» **What the task requires**
Reproduce the listing below line for line, leaving out the pictures.

» **Input material**
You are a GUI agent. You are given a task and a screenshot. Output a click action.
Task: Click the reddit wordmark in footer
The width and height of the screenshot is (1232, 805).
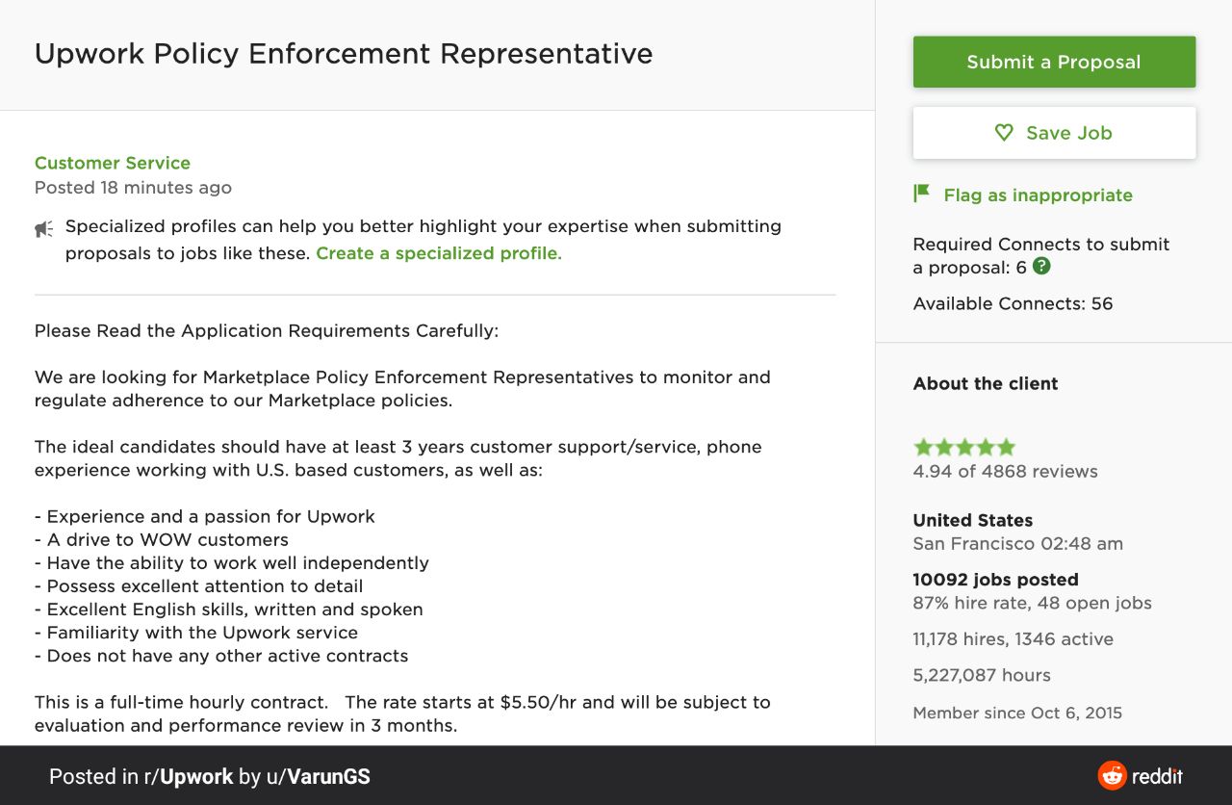(x=1157, y=776)
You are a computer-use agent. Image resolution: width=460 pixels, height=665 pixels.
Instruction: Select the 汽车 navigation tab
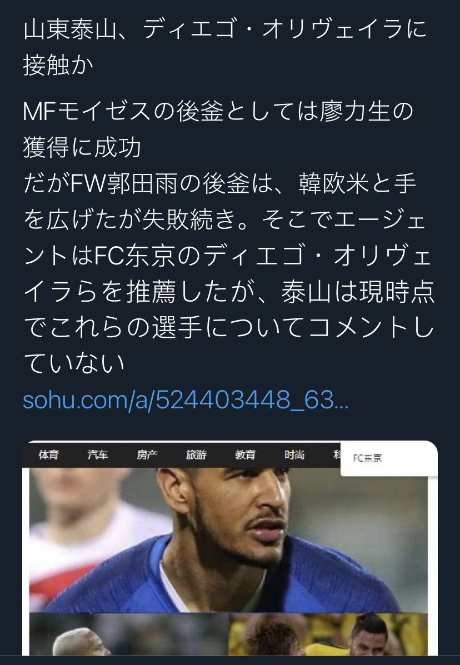click(x=98, y=455)
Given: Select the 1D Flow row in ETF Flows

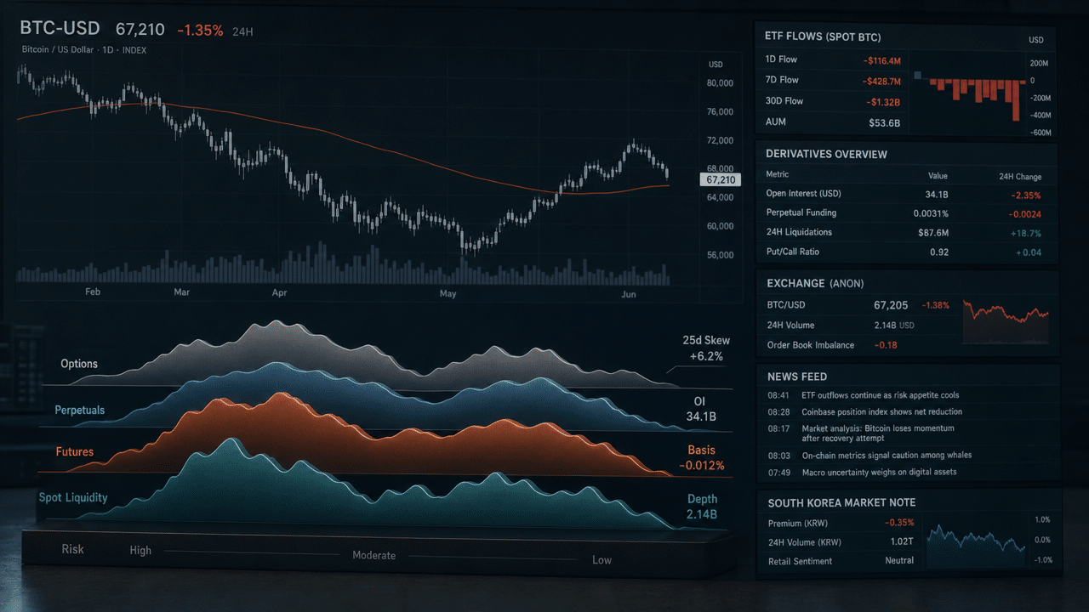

» **Answer in full**
You are a GUI agent. You are given a task and a screenshot. Output a click action.
Task: Click the reddit wordmark in footer
The width and height of the screenshot is (1232, 805).
(x=1157, y=776)
You are a computer-use agent. Image resolution: width=460 pixels, height=665 pixels.
Instruction: Select the 汽车 navigation tab
click(x=98, y=455)
Given: Select the 1D Flow row in ETF Flows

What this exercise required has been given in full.